Simple Packing

Simple packing is a lossy quantisation technique derived from GRIB’s simple-packing method. It quantises a range of floating-point values into N-bit integers, dramatically reducing payload size at the cost of precision.

A 16-bit simple_packing payload is 8× smaller than the equivalent float64 and 4× smaller than float32, with precision loss typically below instrument noise for most bounded-range scientific measurements (temperatures, voltages, pressures, intensity counts).

Quick start — auto-compute

The encoder computes sp_reference_value and sp_binary_scale_factor for you — you only need to choose sp_bits_per_value (the knob), and optionally sp_decimal_scale_factor (defaults to 0).

import tensogram
import numpy as np

temps = np.random.randn(200, 200, 50, 10).astype(np.float64) + 273.15
desc = {
    "type": "ntensor",
    "shape": [200, 200, 50, 10],
    "dtype": "float64",
    "encoding": "simple_packing",
    "sp_bits_per_value": 16,
    "compression": "zstd",
}
buf = tensogram.encode({"parameter": "temperature", "unit": "K"},
                       [(desc, temps)])

That’s it — no explicit compute_packing_params call, no four-key spread into the descriptor. The four canonical keys are stamped into the wire format automatically so the file remains fully self-describing.

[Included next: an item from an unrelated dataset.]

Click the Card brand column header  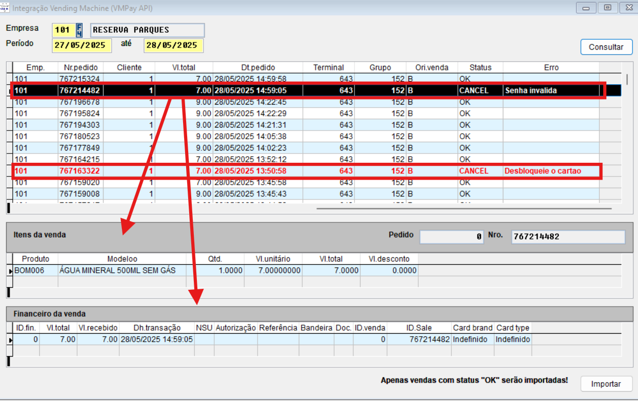(x=472, y=328)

The same ergonomic form works from every language binding:

#![allow(unused)]
fn main() {
// Rust — only the auto-compute knob in `params`; the encoder fills in
// the rest at encode time.
use std::collections::BTreeMap;
use ciborium::Value;

let mut params = BTreeMap::new();
params.insert("sp_bits_per_value".into(), Value::Integer(16i64.into()));

let desc = DataObjectDescriptor {
    obj_type: "ntensor".into(),
    ndim: shape.len() as u64,
    shape: shape.clone(),
    strides: c_strides(&shape),
    dtype: Dtype::Float64,
    byte_order: ByteOrder::native(),
    encoding: "simple_packing".into(),
    filter: "none".into(),
    compression: "none".into(),
    params,
    masks: None,
};
}

// TypeScript
const desc = {
    type: "ntensor", shape: [N], dtype: "float64",
    encoding: "simple_packing", sp_bits_per_value: 16,
};
await encode(meta, [{ descriptor: desc, data }]);

When to use the explicit form

The explicit 4-key form (with sp_reference_value and sp_binary_scale_factor supplied by the caller) remains supported and wins over auto-compute on a per-object basis. Use it when you need:

the same sp_reference_value pinned across a time-series so downstream delta-encoding works on the packed integers;
control over sp_binary_scale_factor when the data distribution is known a priori (avoids a min/max scan over huge buffers);
repeatable encodes against a shared set of params computed once via compute_packing_params.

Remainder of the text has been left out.